Linux-api Archive on lore.kernel.org
 help / color / Atom feed
From: Vlastimil Babka <vbabka@suse.cz>
To: Michal Hocko <mhocko@kernel.org>
Cc: linux-mm@kvack.org, Andrew Morton <akpm@linux-foundation.org>,
	Mel Gorman <mgorman@suse.de>,
	Andrea Arcangeli <aarcange@redhat.com>,
	Reza Arbab <arbab@linux.vnet.ibm.com>,
	Yasuaki Ishimatsu <yasu.isimatu@gmail.com>,
	qiuxishi@huawei.com, Kani Toshimitsu <toshi.kani@hpe.com>,
	slaoub@gmail.com, Joonsoo Kim <js1304@gmail.com>,
	Daniel Kiper <daniel.kiper@oracle.com>,
	Igor Mammedov <imammedo@redhat.com>,
	Vitaly Kuznetsov <vkuznets@redhat.com>,
	Wei Yang <richard.weiyang@gmail.com>,
	LKML <linux-kernel@vger.kernel.org>,
	Linux API <linux-api@vger.kernel.org>
Subject: Re: [PATCH 2/2] mm, memory_hotplug: remove zone restrictions
Date: Mon, 10 Jul 2017 13:11:29 +0200
Message-ID: <24c3606d-837a-266d-a294-7e100d1430f0@suse.cz> (raw)
In-Reply-To: <20170710064540.GA19185@dhcp22.suse.cz>

On 07/10/2017 08:45 AM, Michal Hocko wrote:
> On Fri 07-07-17 17:02:59, Vlastimil Babka wrote:
>> [+CC linux-api]
>>
>> On 06/29/2017 09:35 AM, Michal Hocko wrote:
>>> From: Michal Hocko <mhocko@suse.com>
>>>
>>> Historically we have enforced that any kernel zone (e.g ZONE_NORMAL) has
>>> to precede the Movable zone in the physical memory range. The purpose of
>>> the movable zone is, however, not bound to any physical memory restriction.
>>> It merely defines a class of migrateable and reclaimable memory.
>>>
>>> There are users (e.g. CMA) who might want to reserve specific physical
>>> memory ranges for their own purpose. Moreover our pfn walkers have to be
>>> prepared for zones overlapping in the physical range already because we
>>> do support interleaving NUMA nodes and therefore zones can interleave as
>>> well. This means we can allow each memory block to be associated with a
>>> different zone.
>>>
>>> Loosen the current onlining semantic and allow explicit onlining type on
>>> any memblock. That means that online_{kernel,movable} will be allowed
>>> regardless of the physical address of the memblock as long as it is
>>> offline of course. This might result in moveble zone overlapping with
>>> other kernel zones.

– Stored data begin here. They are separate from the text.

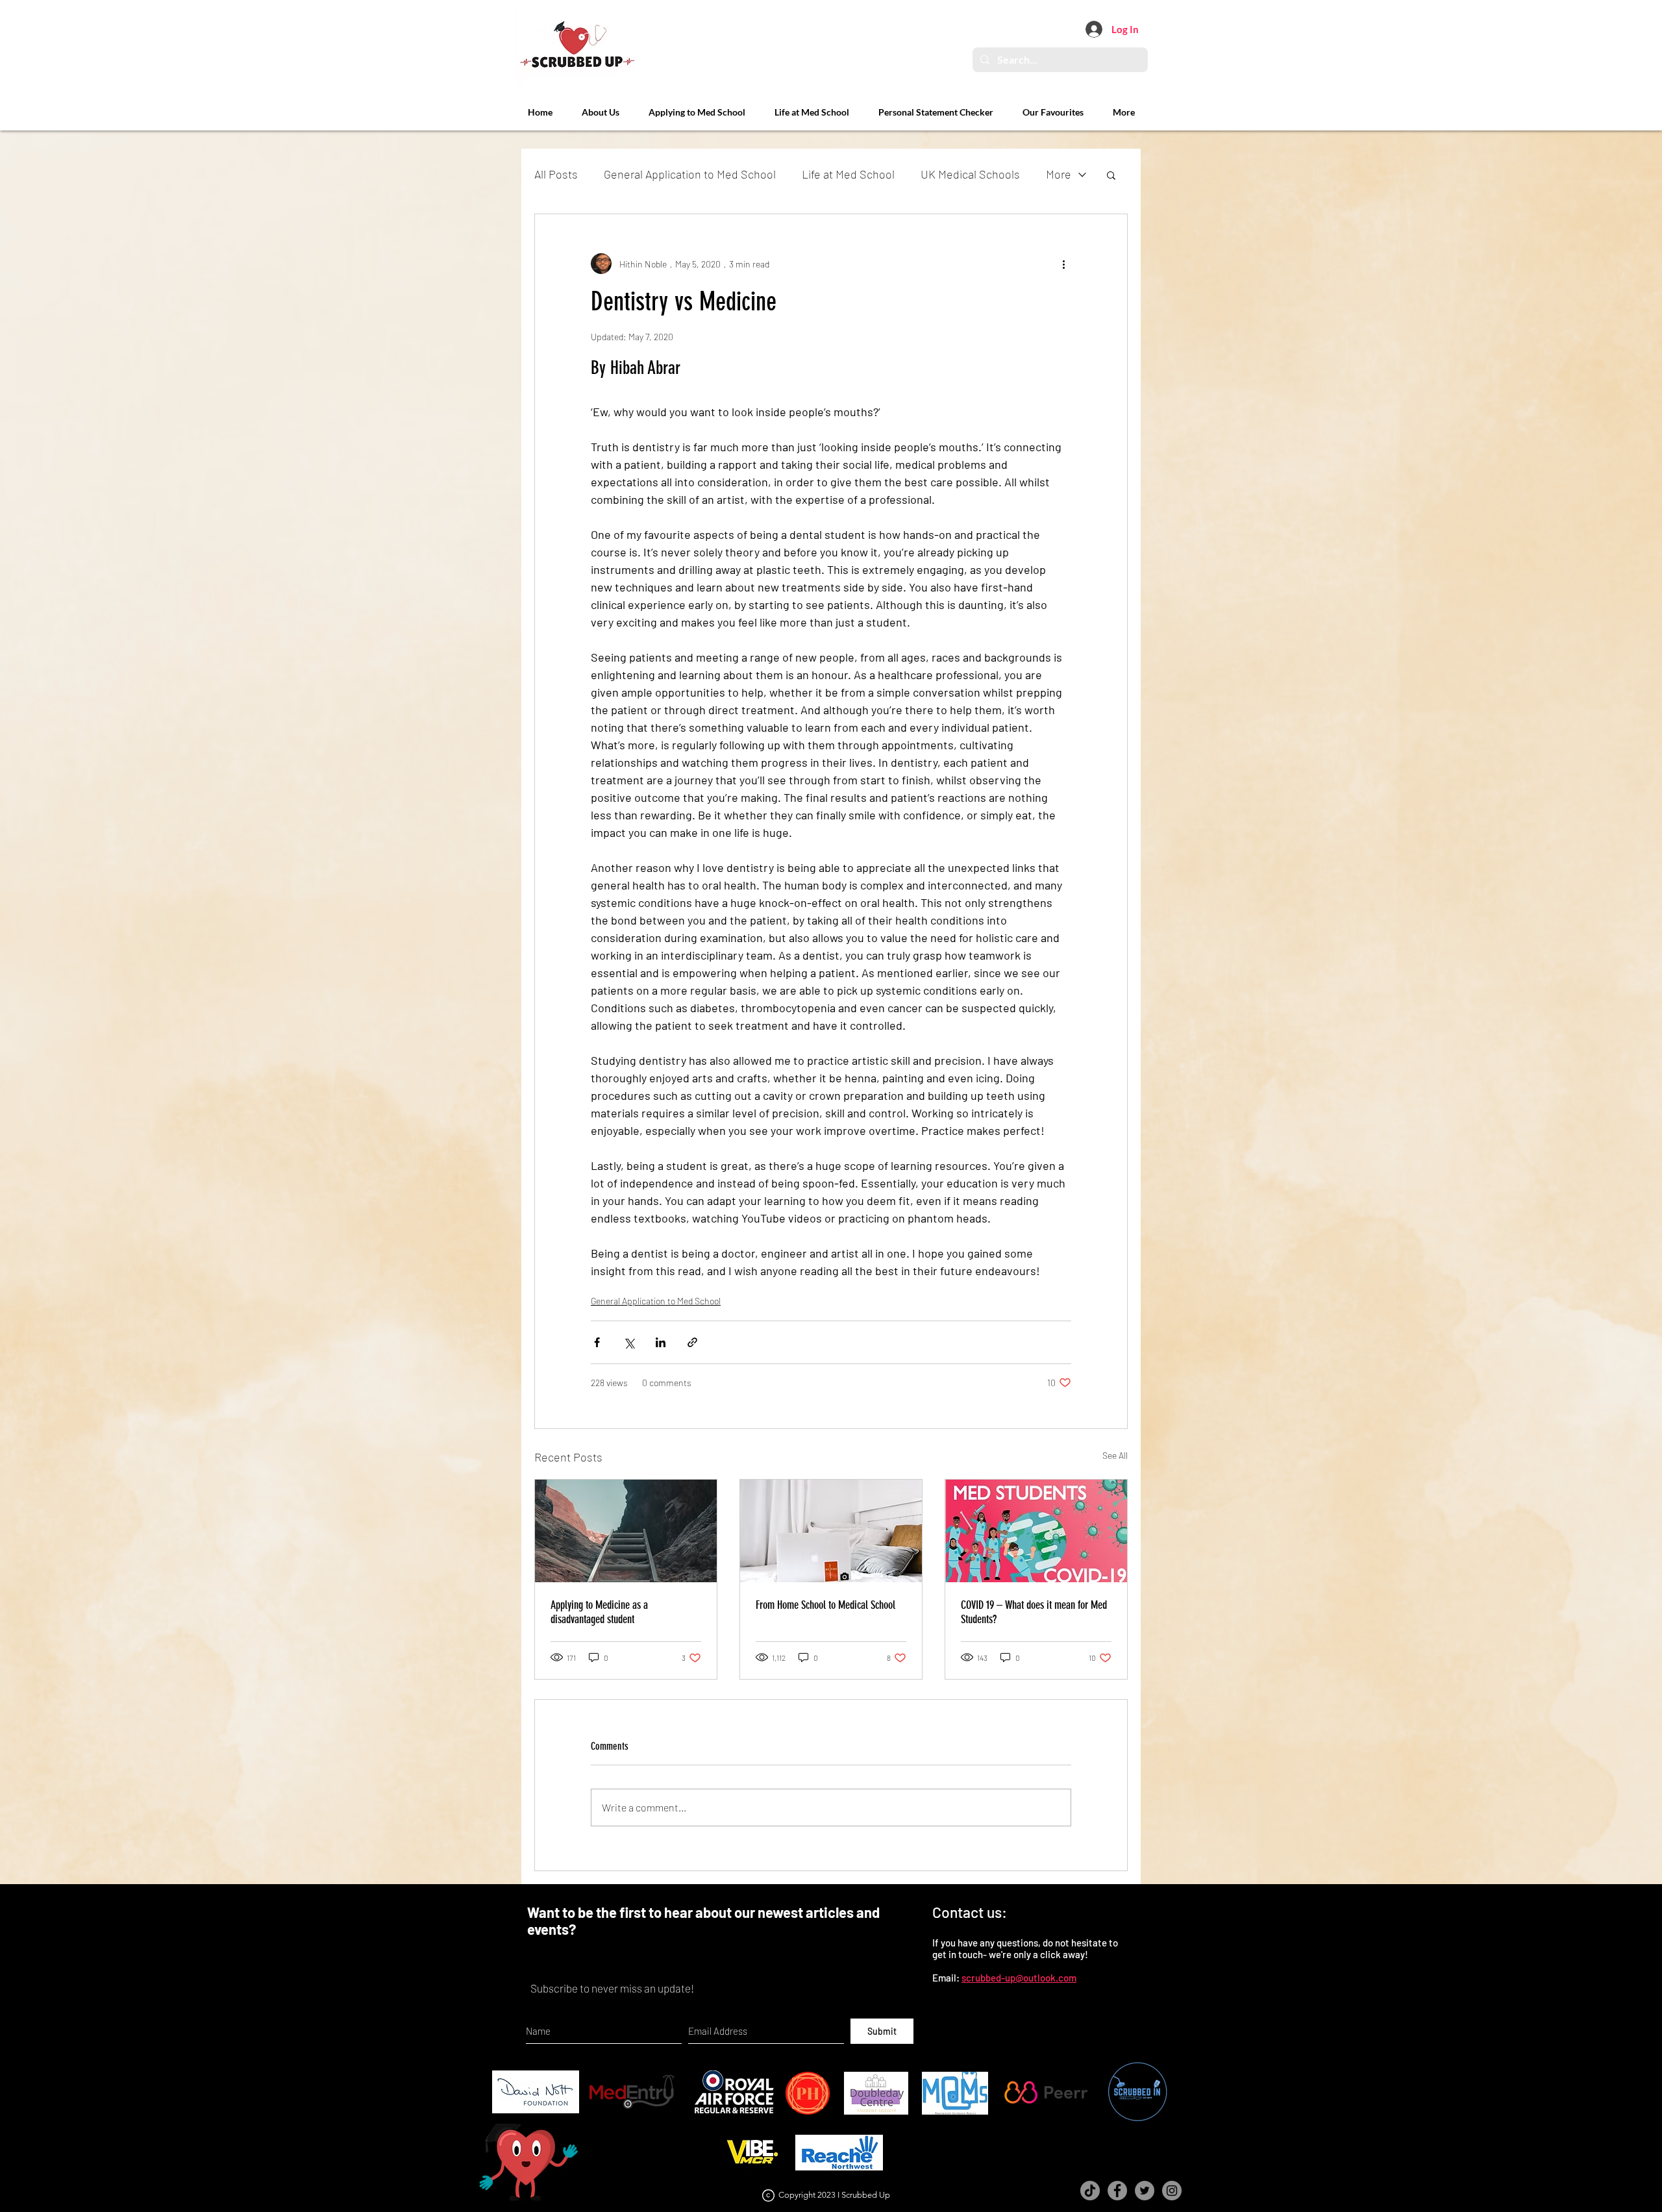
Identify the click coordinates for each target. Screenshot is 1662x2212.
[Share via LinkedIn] (660, 1342)
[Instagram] (1172, 2190)
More (1058, 174)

Default onlining then becomes a bit tricky but still
>>> sensible. echo online > memoryXY/state will online the given block to
>>> 	1) the default zone if the given range is outside of any zone
>>> 	2) the enclosing zone if such a zone doesn't interleave with
>>> 	   any other zone
>>>         3) the default zone if more zones interleave for this range
>>> where default zone is movable zone only if movable_node is enabled
>>> otherwise it is a kernel zone.
>>>
>>> Here is an example of the semantic with (movable_node is not present but
>>> it work in an analogous way). We start with following memblocks, all of
>>> them offline
>>> memory34/valid_zones:Normal Movable
>>> memory35/valid_zones:Normal Movable
>>> memory36/valid_zones:Normal Movable
>>> memory37/valid_zones:Normal Movable
>>> memory38/valid_zones:Normal Movable
>>> memory39/valid_zones:Normal Movable
>>> memory40/valid_zones:Normal Movable
>>> memory41/valid_zones:Normal Movable
>>>
>>> Now, we online block 34 in default mode and block 37 as movable
>>> root@test1:/sys/devices/system/node/node1# echo online > memory34/state
>>> root@test1:/sys/devices/system/node/node1# echo online_movable > memory37/state
>>> memory34/valid_zones:Normal
>>> memory35/valid_zones:Normal Movable
>>> memory36/valid_zones:Normal Movable
>>> memory37/valid_zones:Movable
>>> memory38/valid_zones:Normal Movable
>>> memory39/valid_zones:Normal Movable
>>> memory40/valid_zones:Normal Movable
>>> memory41/valid_zones:Normal Movable
>>
>> Hm so previously, blocks 37-41 would only allow Movable at this point, right?
> 
> yes
> 
>> Shouldn't we still default to Movable for them? We might be breaking some
>> existing userspace here.
> 
> I do not think so. Prior to this merge window f1dd2cd13c4b ("mm,
> memory_hotplug: do not associate hotadded memory to zones until online")
> we allowed only the last offline or the adjacent to existing movable
> memory block to be onlined movable. So the above wasn't possible.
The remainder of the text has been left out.